In babies and toddlers, you may also notice:

  • Heavy nappies, even overnight

  • More frequent nappy rash

  • Vomiting or unusual breath smells (sweet or fruity- almost like a nail polish scent)

  • Lethargy or unusual sleepiness

Other symptoms

  • Blurred vision- children might say things look fuzzy or hard to see

  • Thrush or nappy rash- recurring infections, especially in babies or toddlers

  • Tummy pain, vomiting or confusion- signs the condition may be advancing into dangerous territory called diabetic detoacidosis (DKA)

Left untreated, symptoms can quickly progress to Diabetic Ketoacidosis (DKA)- a life-threatening emergency. That’s why early recognition is so vital.

Pro Tip: If your child is in nursery or school- speak to their carer or teacher regarding any symptoms they may be seeing.

How Common Is Type 1 Diabetes in the U.K.?

Around 35,000 children and young people under 19 live with Diabetes in the U.K. according to Diabetes UK. 96% have Type 1 Diabetes, roughly 33,600. A recent study published in JAMA Network Open journal, highlighted an increase in the number of young people being diagnosed with Type 1 Diabetes since the Covid pandemic.

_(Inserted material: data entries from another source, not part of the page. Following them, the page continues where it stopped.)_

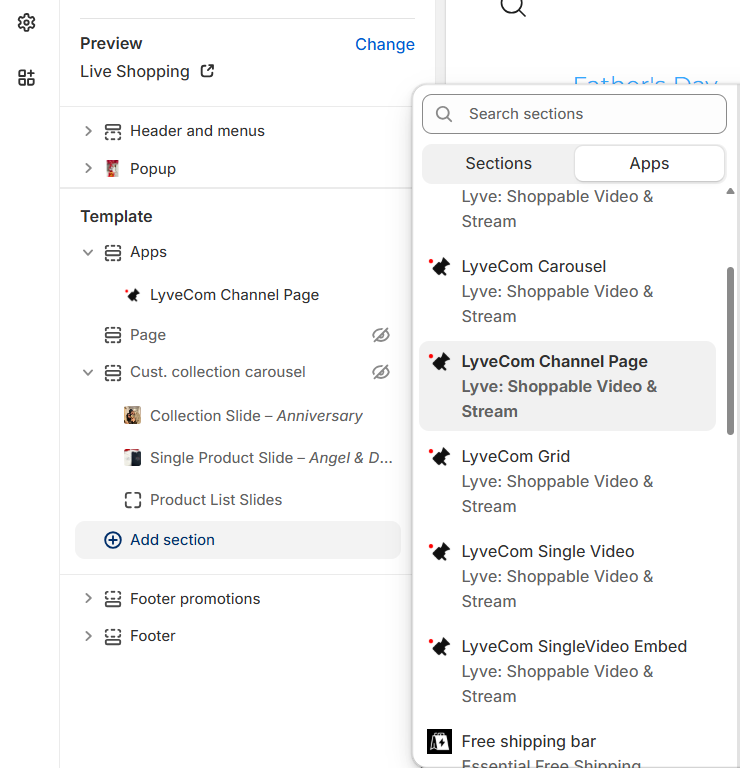Click the LyveCom Grid app icon

(439, 457)
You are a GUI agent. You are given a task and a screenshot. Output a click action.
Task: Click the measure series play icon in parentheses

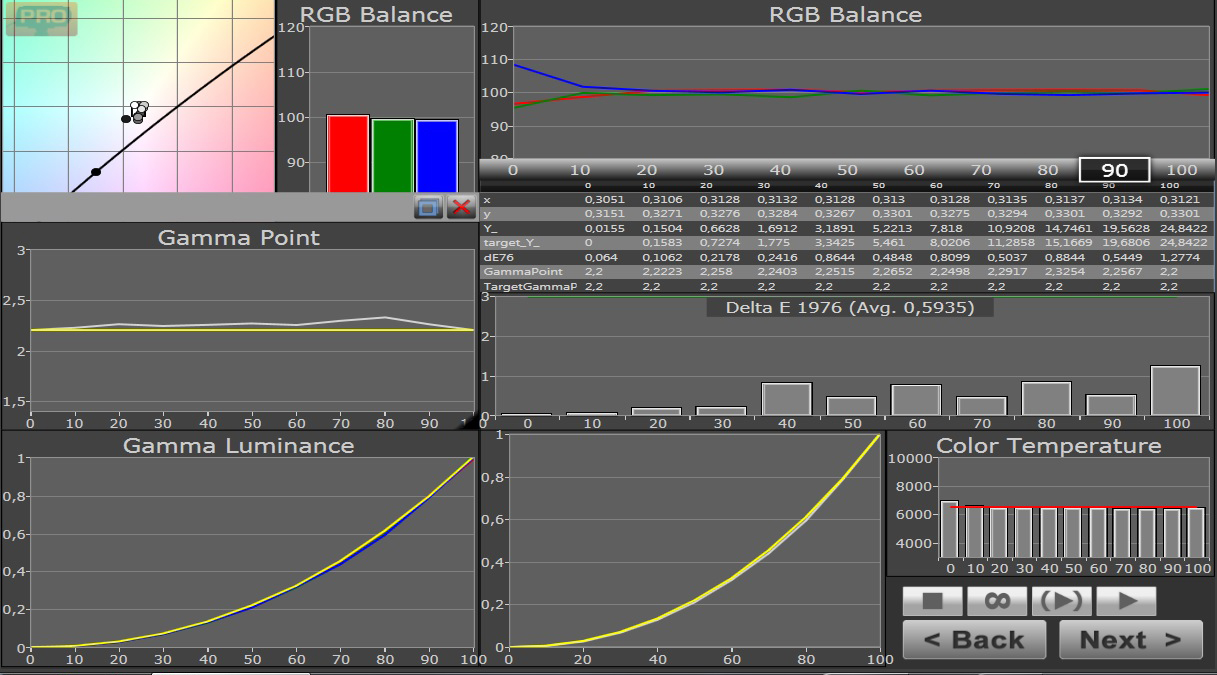click(x=1061, y=601)
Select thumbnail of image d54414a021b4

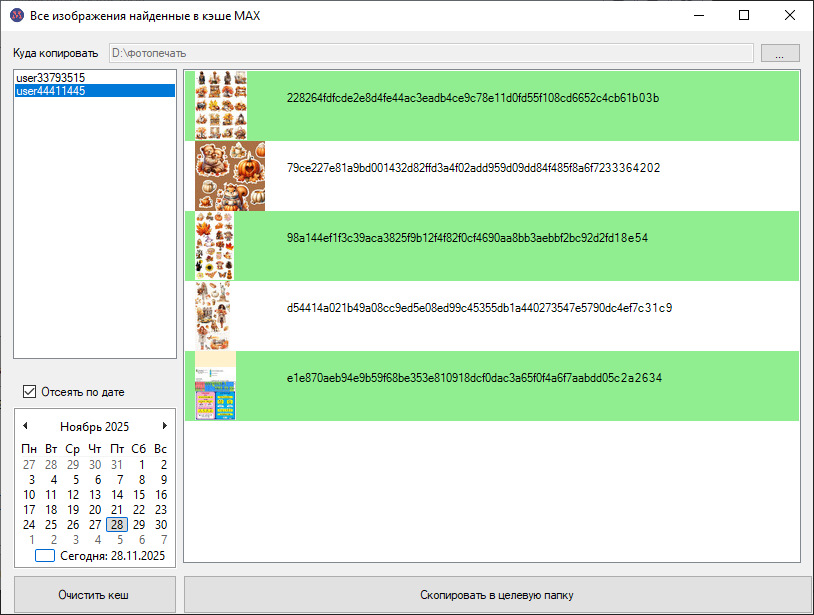(x=213, y=316)
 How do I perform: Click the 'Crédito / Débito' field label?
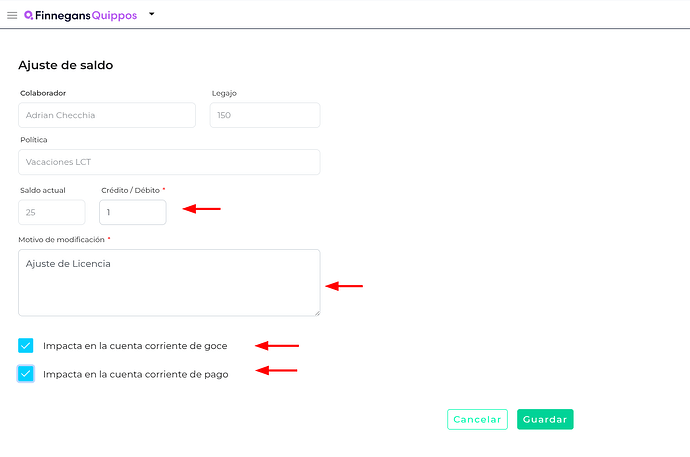pyautogui.click(x=130, y=190)
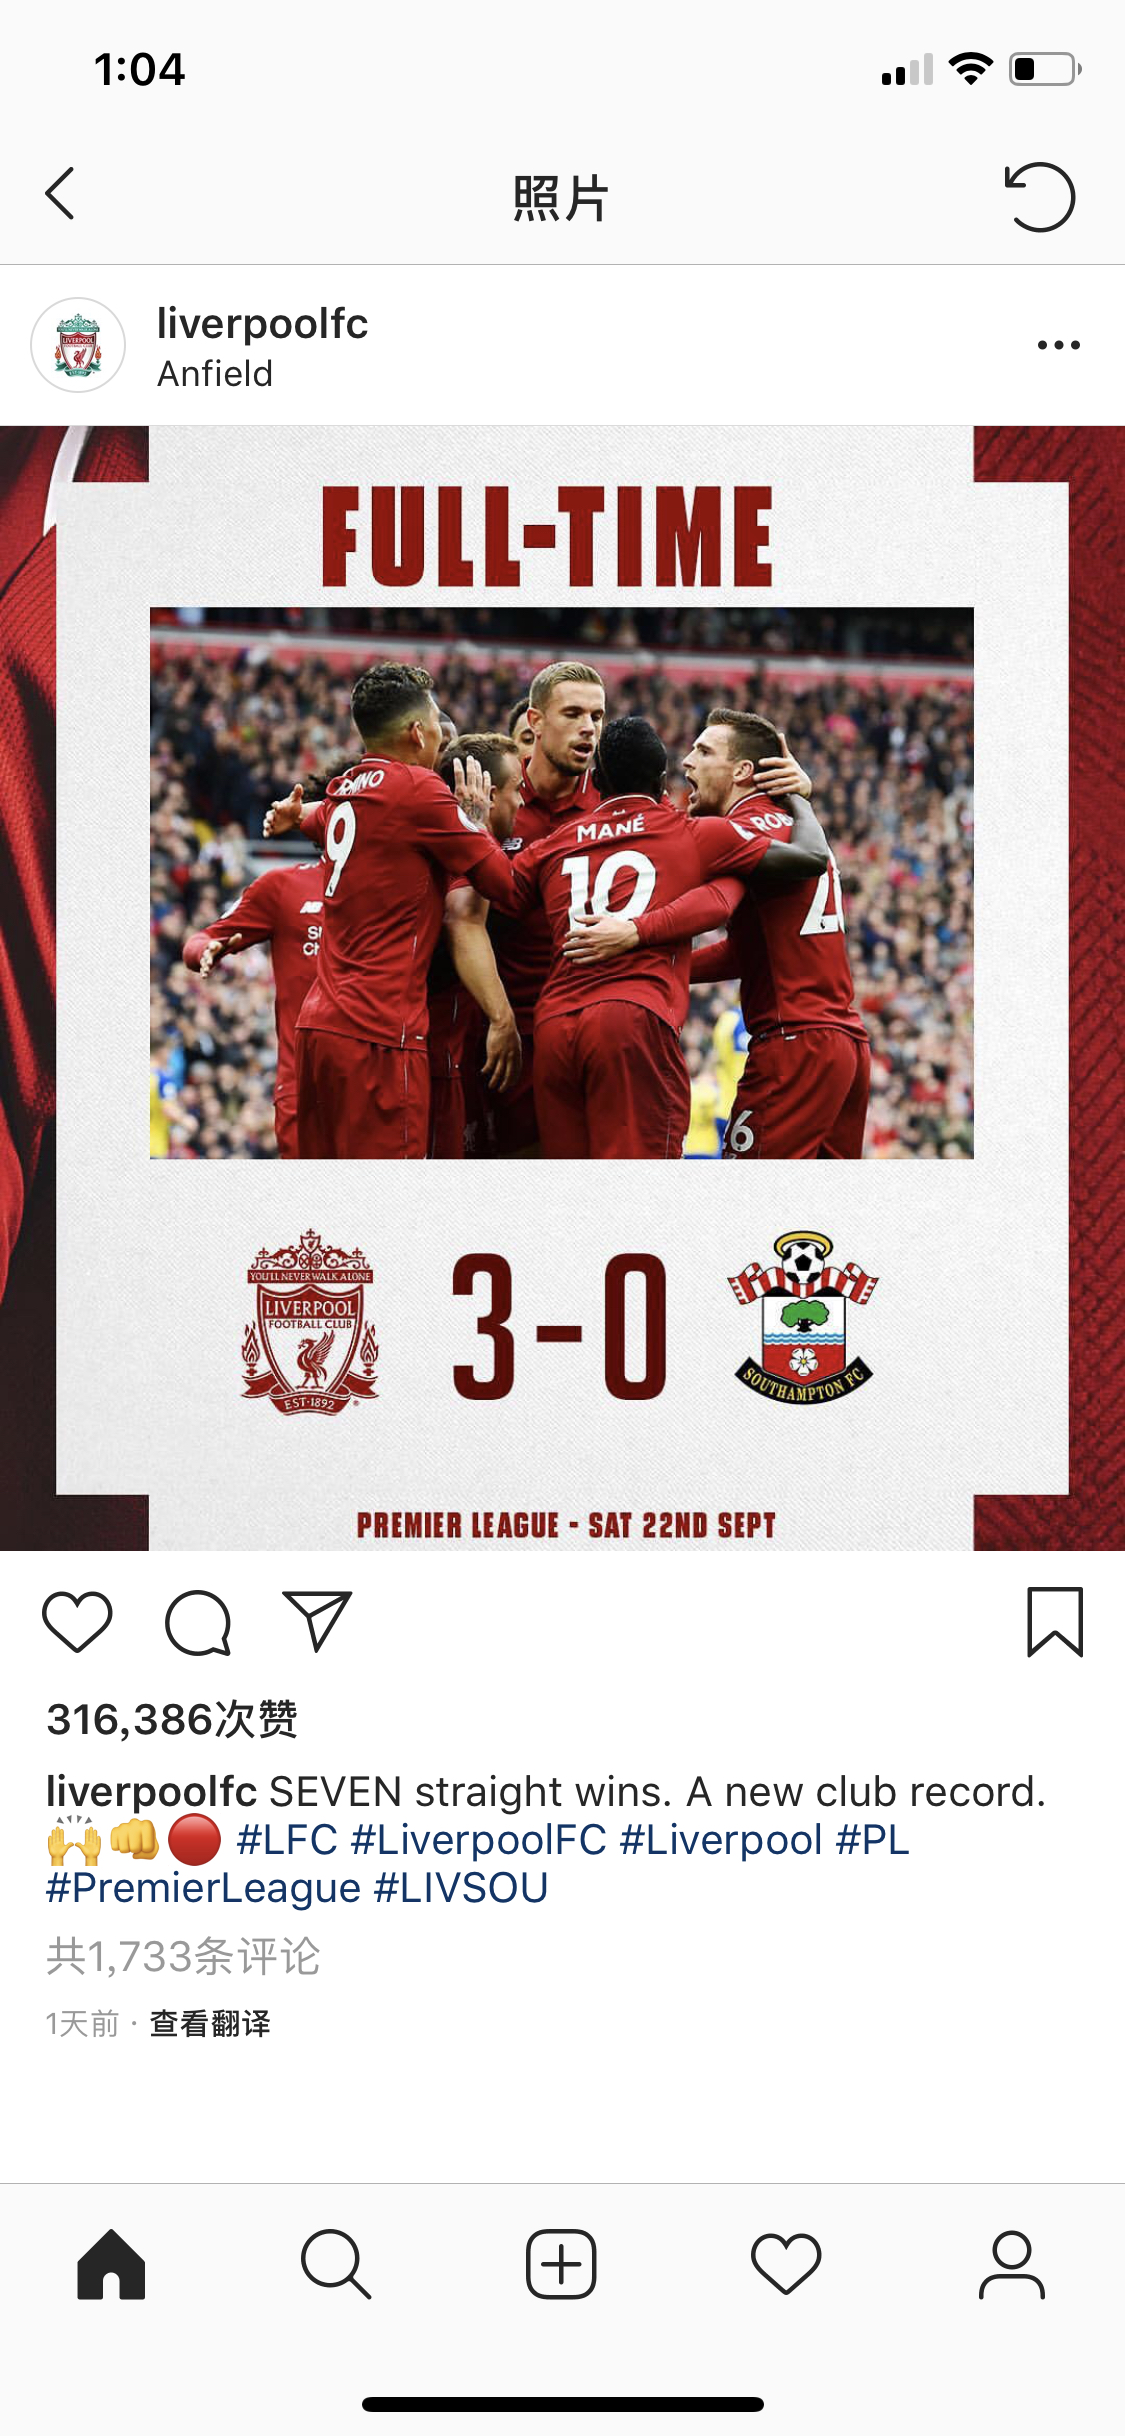Open the liverpoolfc username in post header
The height and width of the screenshot is (2436, 1125).
[x=262, y=323]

The increase described as “substantial” saw a 14% rise in the number of T1D diagnoses in the first year and a 27% rise in diagnoses during the second year. The research and findings are further explained by Breakthrough T1D here.

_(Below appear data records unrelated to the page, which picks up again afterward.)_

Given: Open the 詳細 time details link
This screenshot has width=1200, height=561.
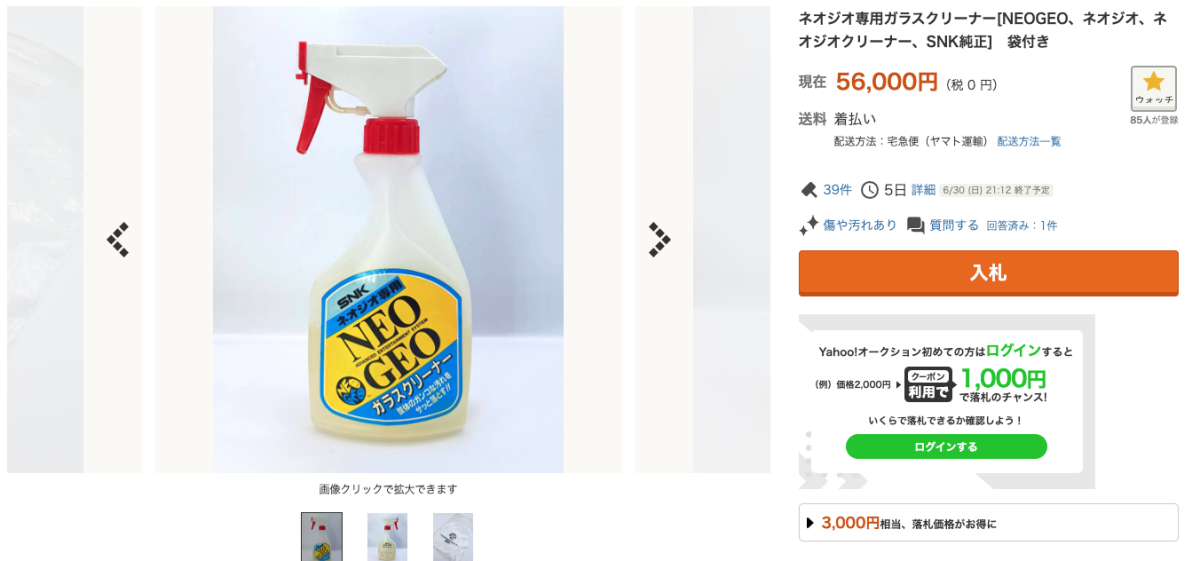Looking at the screenshot, I should point(923,190).
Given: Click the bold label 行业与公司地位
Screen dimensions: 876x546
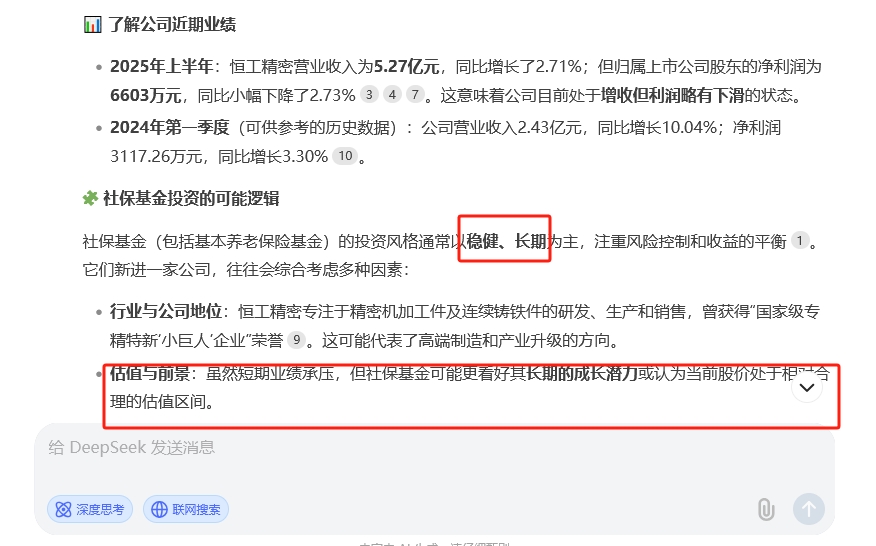Looking at the screenshot, I should point(166,311).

What Should I Do if I Think My Child Has Symptoms?

If you notice any of the signs listed above, don’t wait. You have every right to trust your instincts. Contact your GP urgently and ask for a finger-prick blood glucose test. It takes seconds and could save your child’s life.

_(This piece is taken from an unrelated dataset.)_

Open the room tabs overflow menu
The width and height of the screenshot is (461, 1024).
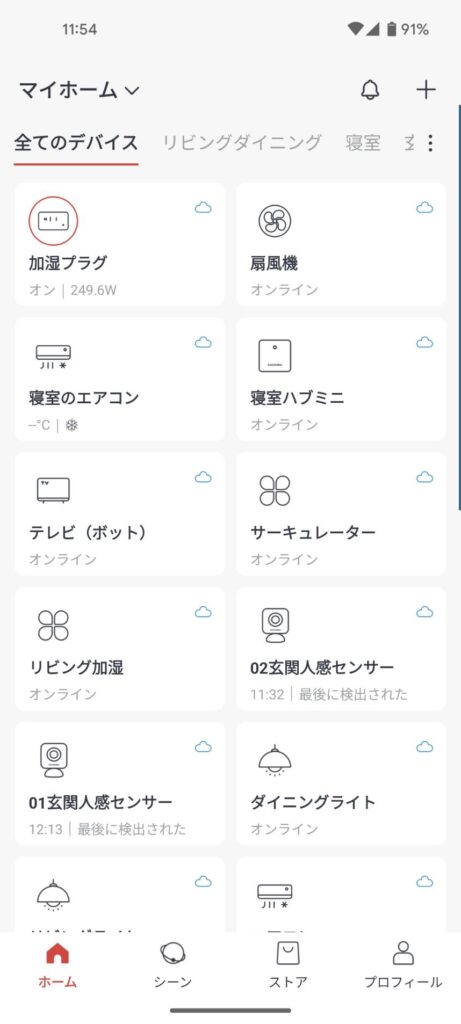[x=430, y=143]
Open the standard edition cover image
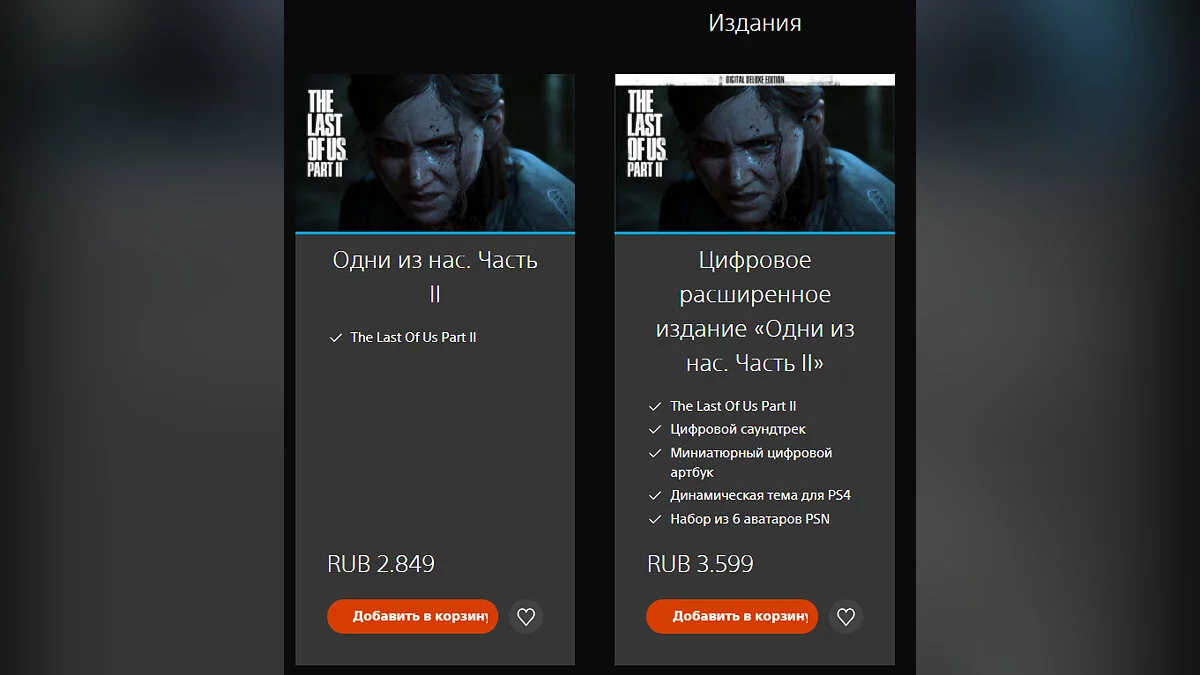Screen dimensions: 1200x675 tap(435, 152)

If you can not get in to see your GP urgently or if your child is vomiting, drowsy, confused or breathing heavily, go straight to A&E, as this could indicate diabetic ketoacidosis, which needs emergency treatment.

Here is what typically happens next:

At the GP Surgery:

  • The GP or nurse will do a finger-prick blood glucose test to check your child’s blood sugar level

  • If the reading is high (usually over 11 mmol/L), they may also check for ketones using a urine sample or blood ketone meter

  • If Type 1 Diabetes is suspected, your child will be referred straight to hospital, usually the nearest paediatric ward.

At the Hospital:

  • The hospital team will carry out further tests to confirm the diagnosis:

    • Venous blood tests to check blood sugar, ketones, pH balance and electrolyte levels

    • Tests for autoantibodies, which confirm the autoimmune nature of Type 1 Diabetes

  • If your child is in Diabetic Ketoacidosis (DKA), treatment begins immediately in a high-dependency or paediatric intensive care setting.

  • If not in DKA, your child will be admitted to the paediatric diabetes unit to stabilise blood sugars and start insulin.

What Happens Immediately After Diagnosis?

If your child is diagnosed with Type 1 Diabetes, they will usually be admitted to hospital straight away. You’ll likely be in a paediatric diabetes ward, where a team of specialists- including diabetes nurses, dietitians and consultants- will help stabilise your child’s blood sugars and begin treatment.

This will involve:

  • Learning how to check blood glucose levels

  • Starting insulin therapy (usually via injections or an insulin pump)

  • Understanding how to manage food, exercise and illness

  • Emotional support for both your child and your family

It can feel overwhelming, but you won’t be doing this alone. The NHS provides long-term, structured support through a dedicated paediatric diabetes team. We also have lots of information and support to guide you at every stage of this journey on T1D Wave Rider.

Final Thought

Type 1 Diabetes isn’t caused by sugar, poor diet or anything a parent or child did wrong- it’s an autoimmune condition and it can happen to anyone. But with awareness of symptoms, early diagnosis, the right care and support- children and young people with T1D can live full, active, happy lives.

If you’re concerned, speak up. The earlier the diagnosis, the safer your child will be. By knowing and sharing the 4Ts, you might not just help your own child- you could help someone else spot the signs early, too.